▶ [Work to complete] The lines from the top of the material below through the line containing "You are a computer-use" are to be printed exactly, with pictures omitted.

▶ [Records shown]
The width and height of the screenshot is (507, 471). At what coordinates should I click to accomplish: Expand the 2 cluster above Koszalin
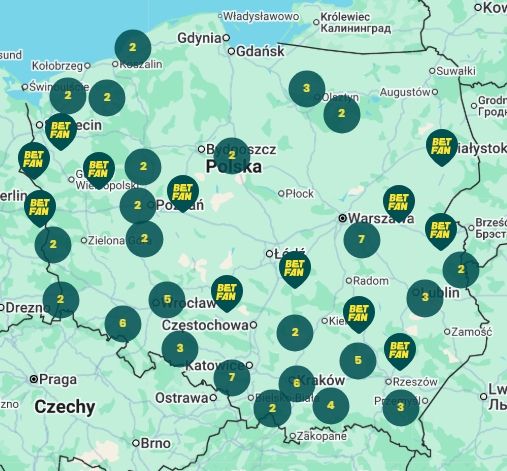click(133, 48)
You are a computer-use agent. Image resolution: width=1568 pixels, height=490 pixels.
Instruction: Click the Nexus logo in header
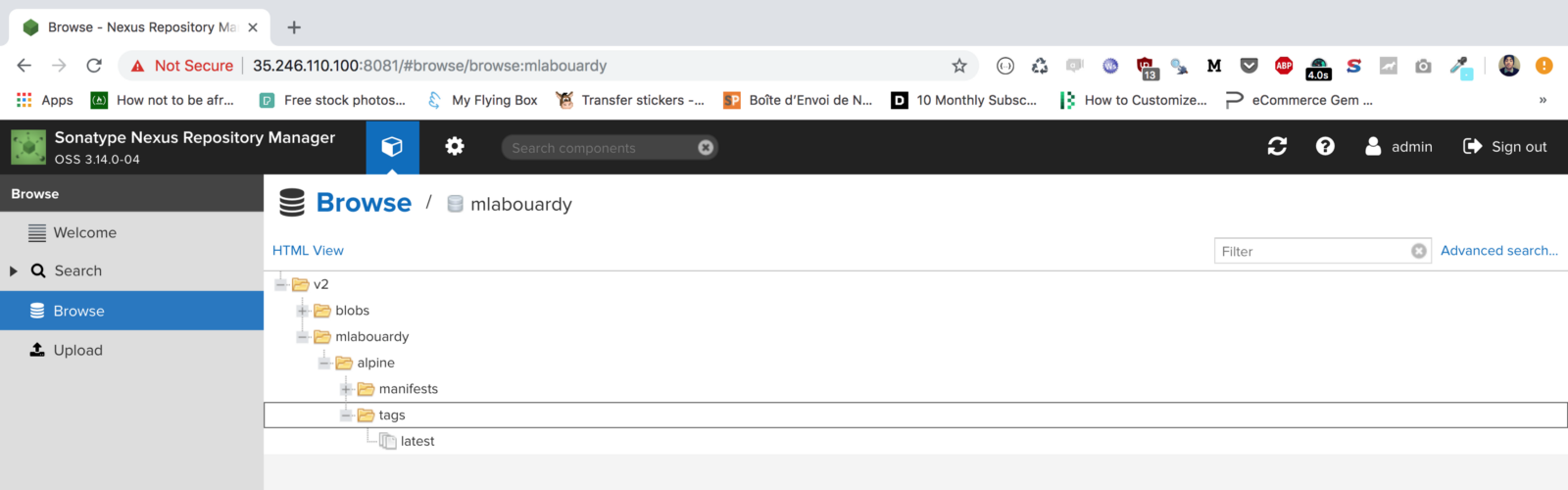(28, 147)
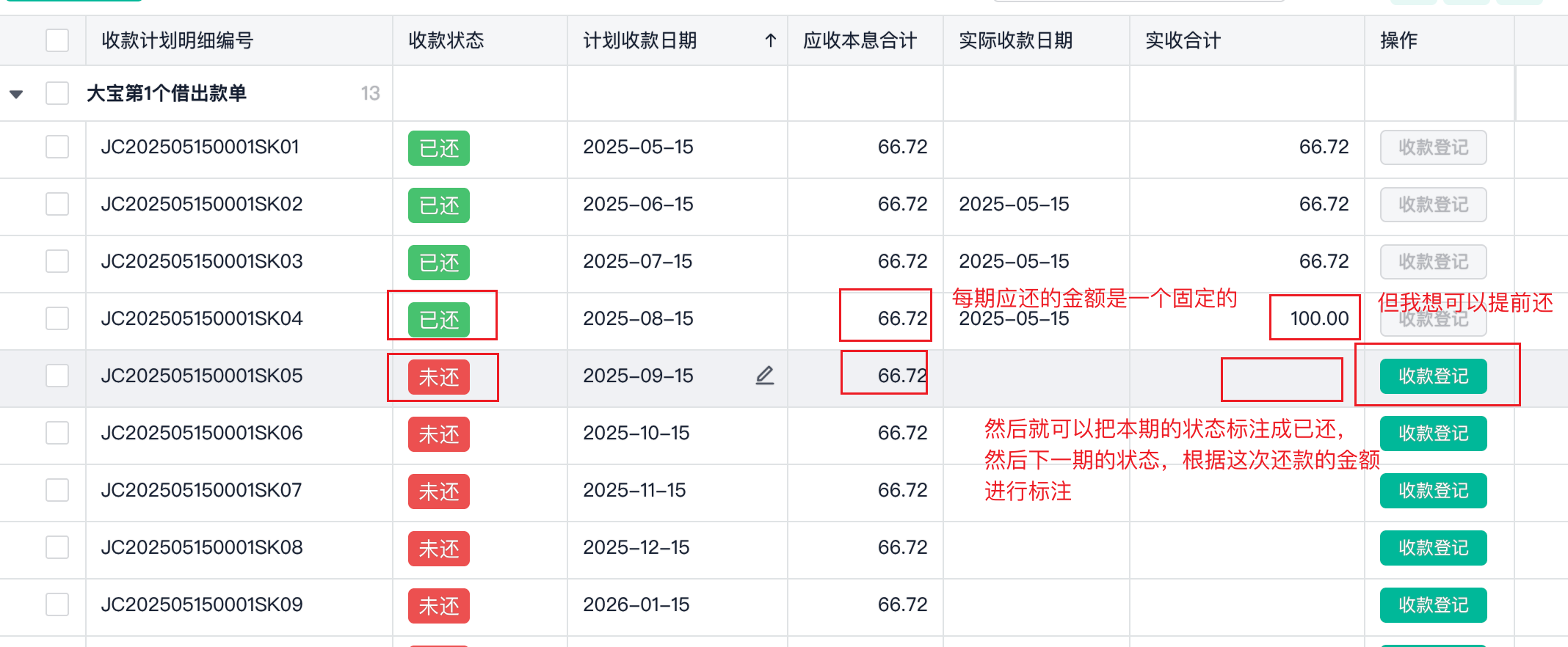Click the 已还 status badge for SK04
Image resolution: width=1568 pixels, height=647 pixels.
pyautogui.click(x=438, y=320)
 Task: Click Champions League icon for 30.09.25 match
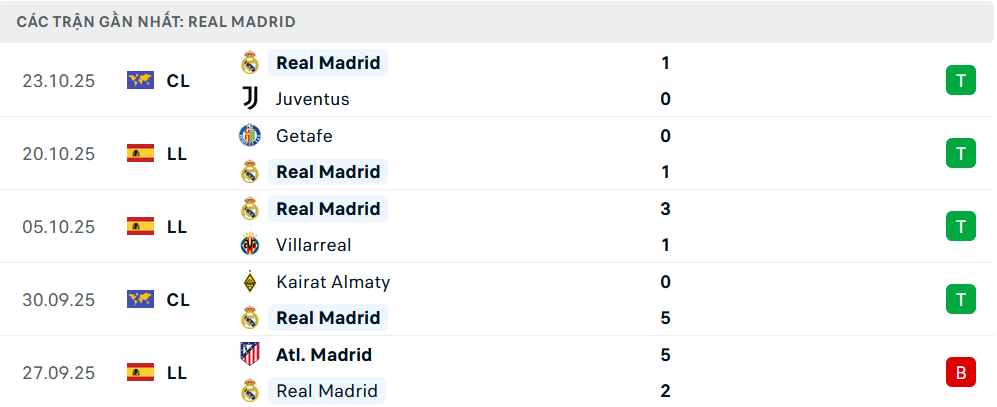tap(140, 300)
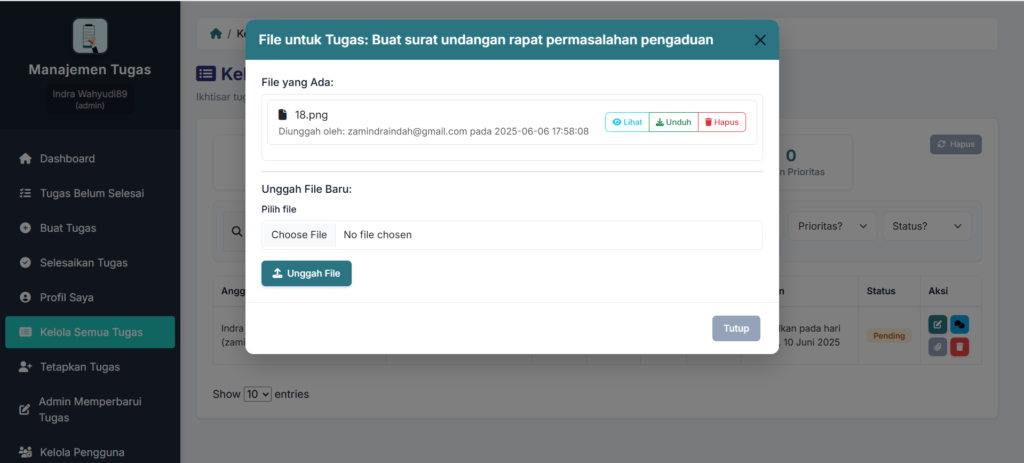Click the chat comments icon in Aksi column
The height and width of the screenshot is (463, 1024).
tap(959, 324)
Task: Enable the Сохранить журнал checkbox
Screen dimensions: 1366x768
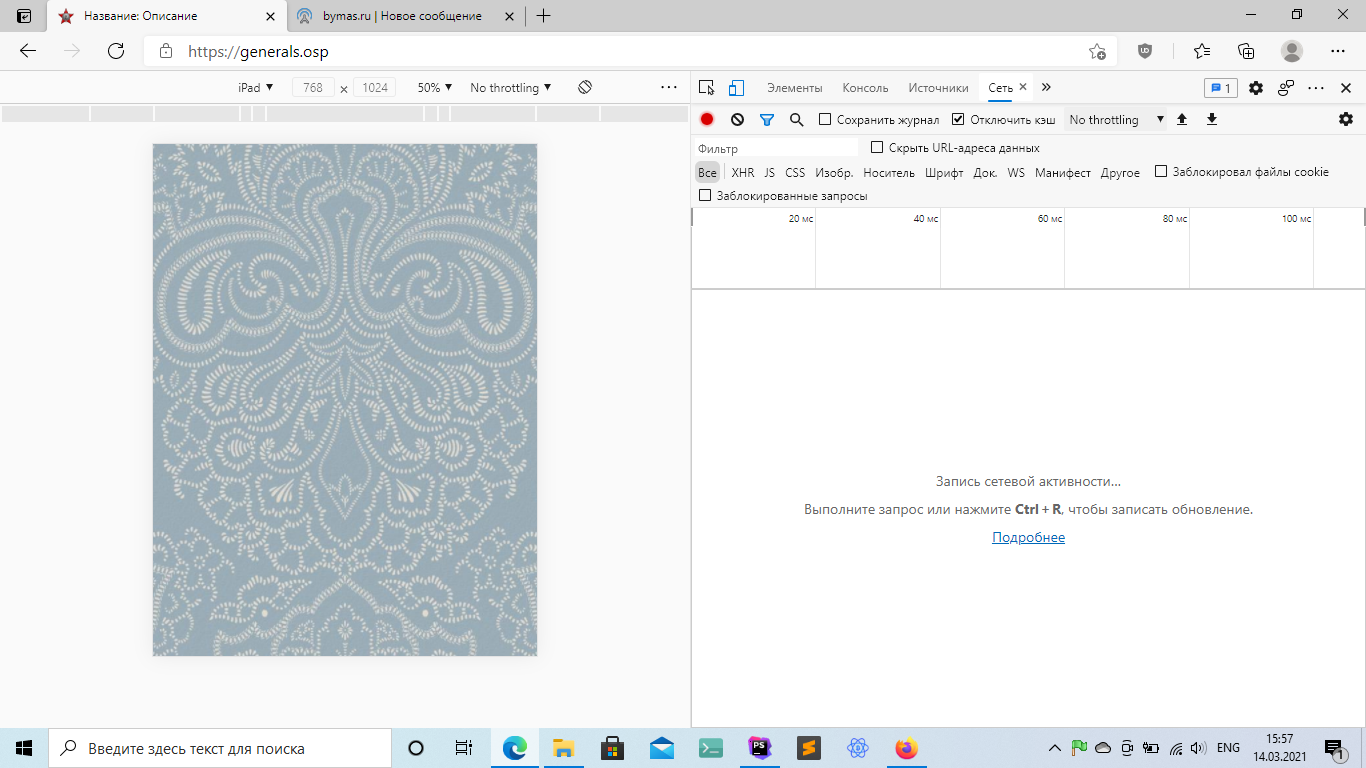Action: (825, 119)
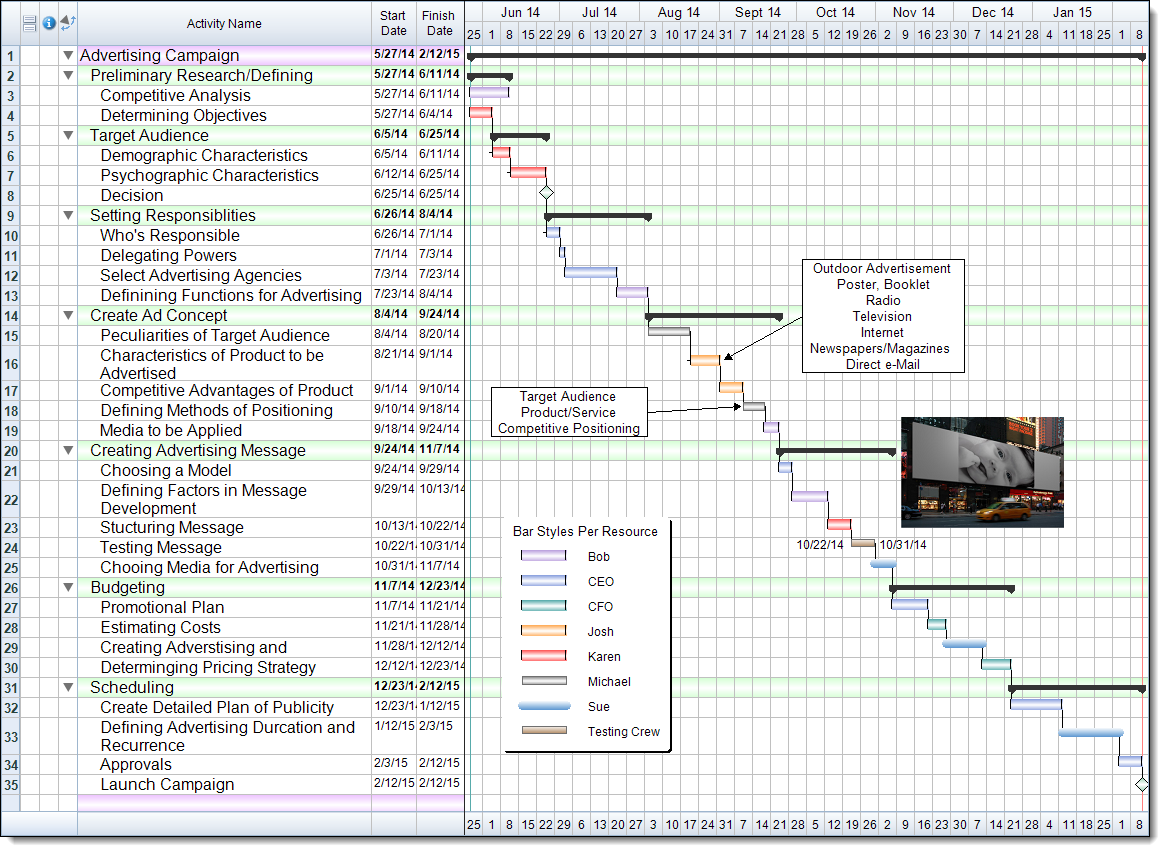The image size is (1165, 852).
Task: Collapse the Target Audience group
Action: pos(68,135)
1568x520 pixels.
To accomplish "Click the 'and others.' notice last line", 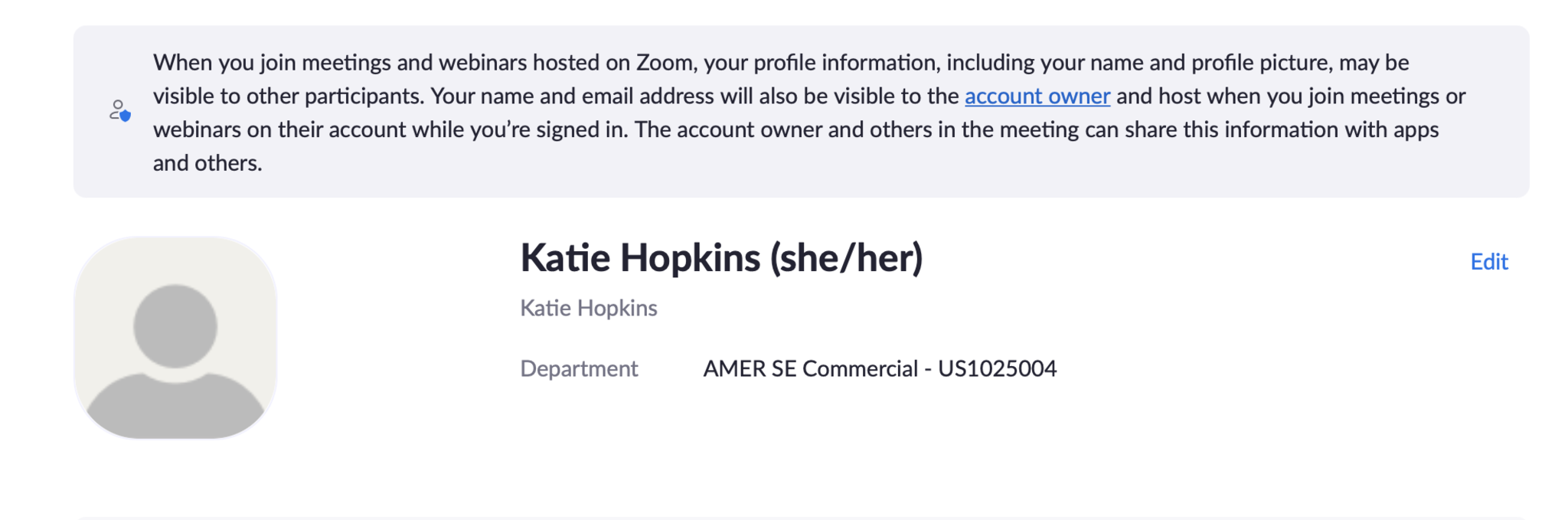I will [207, 163].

▶ [Expected answer]
The width and height of the screenshot is (507, 471). At what coordinates should I click to accomplish: Expand the 2 cluster above Koszalin
click(133, 48)
You are a computer-use agent. Image resolution: width=1568 pixels, height=490 pixels.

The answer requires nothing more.